ROYAL OAK, Mich. – A 71-year-old legally blind tenant says he’s been living without heat for days at an apartment complex in Royal Oak.
“You’re at home with heat at night. I’m sitting over here cold, freezing, where’s my heat?” said Durwood Gray, who lives at The Park on 13 Apartments.
Gray has been using a space heater his family provided to stay warm.
When he approached management about the heating problem, he says he was told there was an issue with the complex’s boiler system.
“When I went to the rental office, and I asked them about heat, they said, ‘Well, some people have heat and some people don’t. We don’t know what’s going on, but we’re going to have to get a boiler operator here,” Gray said.
After Gray and his family contacted Local 4 for help, we reached out to the leasing office.
We were told by a leasing agent that the boiler system was turned on just last week and that a contractor would be on site on Friday (Oct. 24) to fix the problem.
Management provided an email that was sent to tenants describing a “small issue” with the heating system.
“Our heating system has been turned on for the season; however, we’ve noticed a small issue that we’re already working hard to fix,” the email reads.
Management also provided Gray with an additional space heater in the meantime.
In addition to the heating issue, despite paying more than $1,500 in monthly rent, Gray said promised accessibility accommodations have never been provided since he moved in last March.

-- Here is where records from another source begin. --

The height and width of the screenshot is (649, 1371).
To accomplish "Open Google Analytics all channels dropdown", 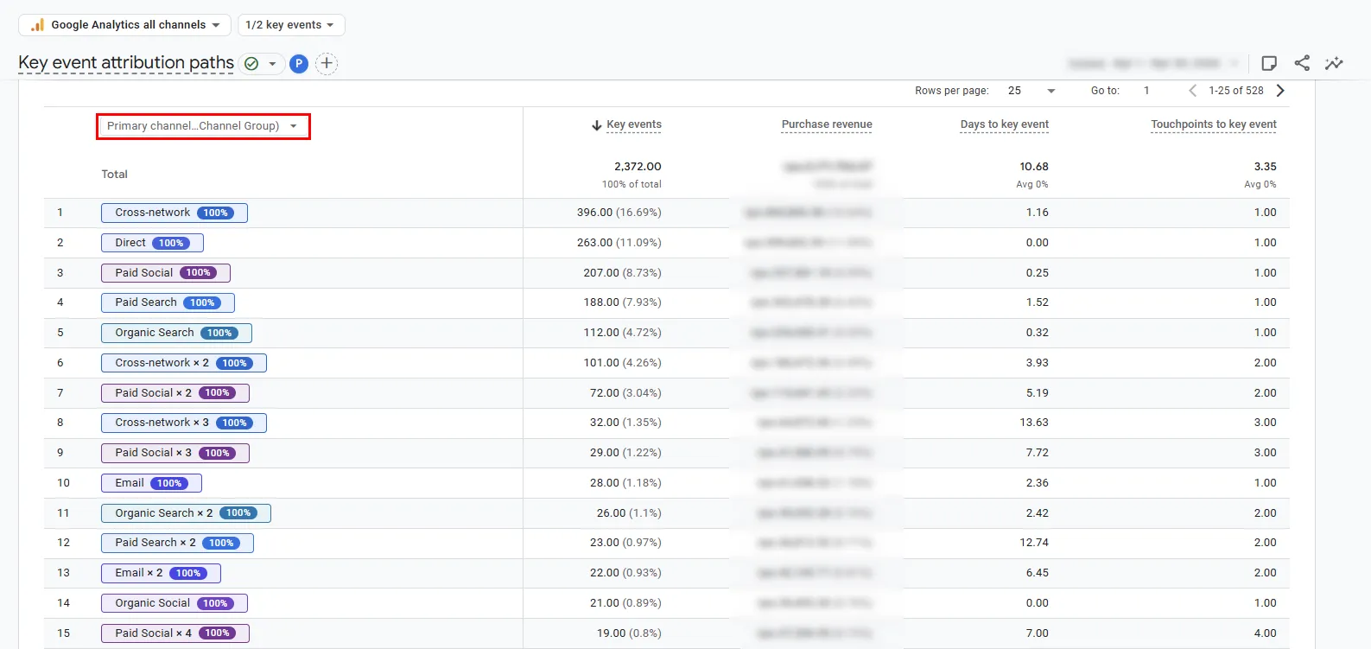I will click(124, 25).
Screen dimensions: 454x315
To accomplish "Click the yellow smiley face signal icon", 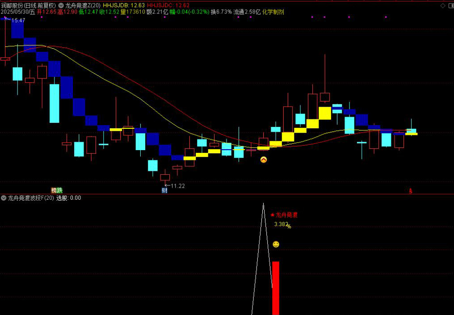I will tap(276, 244).
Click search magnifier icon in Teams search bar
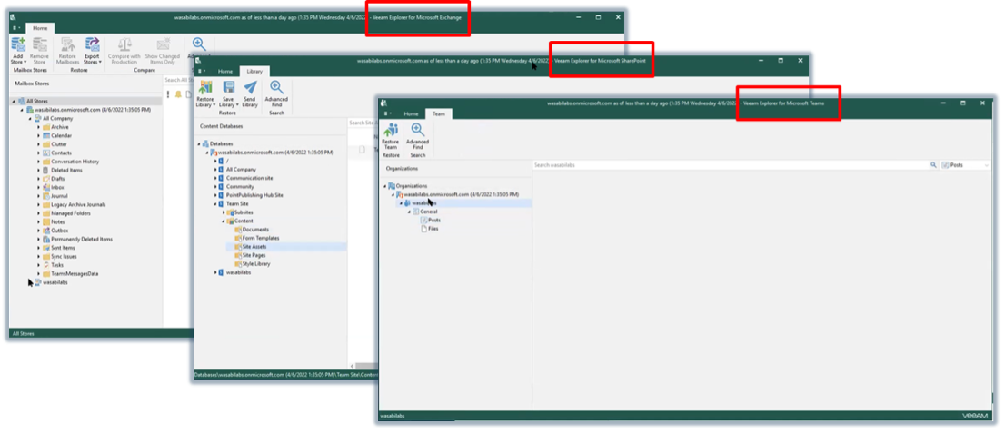Screen dimensions: 1005x433 pos(933,165)
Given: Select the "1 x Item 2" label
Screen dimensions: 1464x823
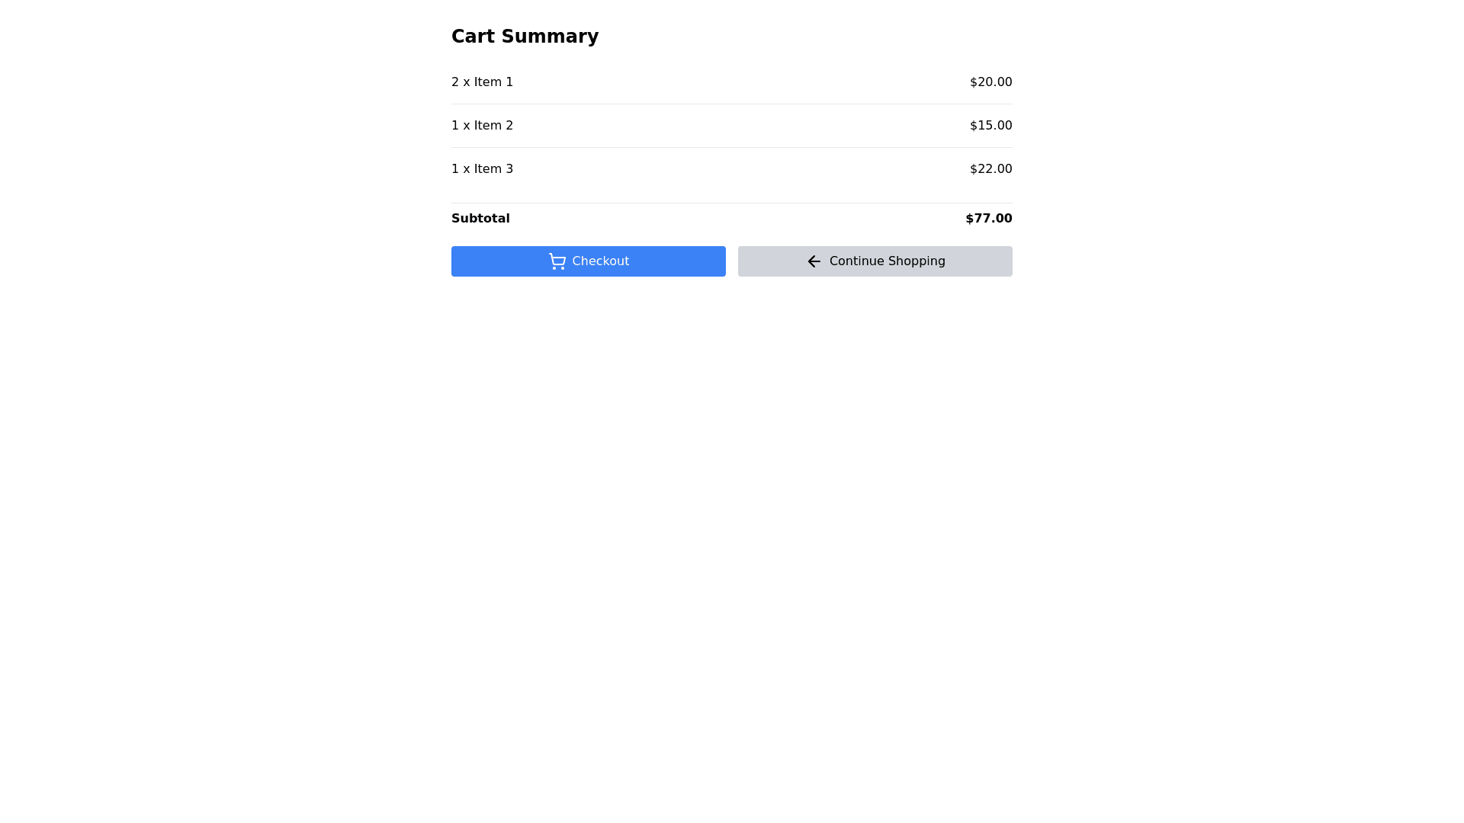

“My son-in-law is a maintenance man himself. When I got moved in, I had him go through my apartment for me to tell me what’s right and what wasn’t right. We had a list,” Gray said. “I gave them the list, but no one seems to want to do anything for me. They look at me like I’m crazy.”
Gray said management had assured him the unit would be equipped with grab bars in the bathroom to accommodate his disability.
“Maybe about a week after I was here, I missed the lip, there’s a lip at the bathroom door, I tripped over it and fell into the toilet and smashed my nose and my lip,” Gray said.
When asked about accessibility accommodations, Local 4 was told the complex had recently changed hands, but that Gray had been given the opportunity to move into a new unit.
Gray said management offered to relocate him to a lower-floor apartment, again promising to make that unit handicap accessible.
“I’m just sick of this, I’m fed up, I’m tired,” Gray said. “If there was another way out, I would surely take it.”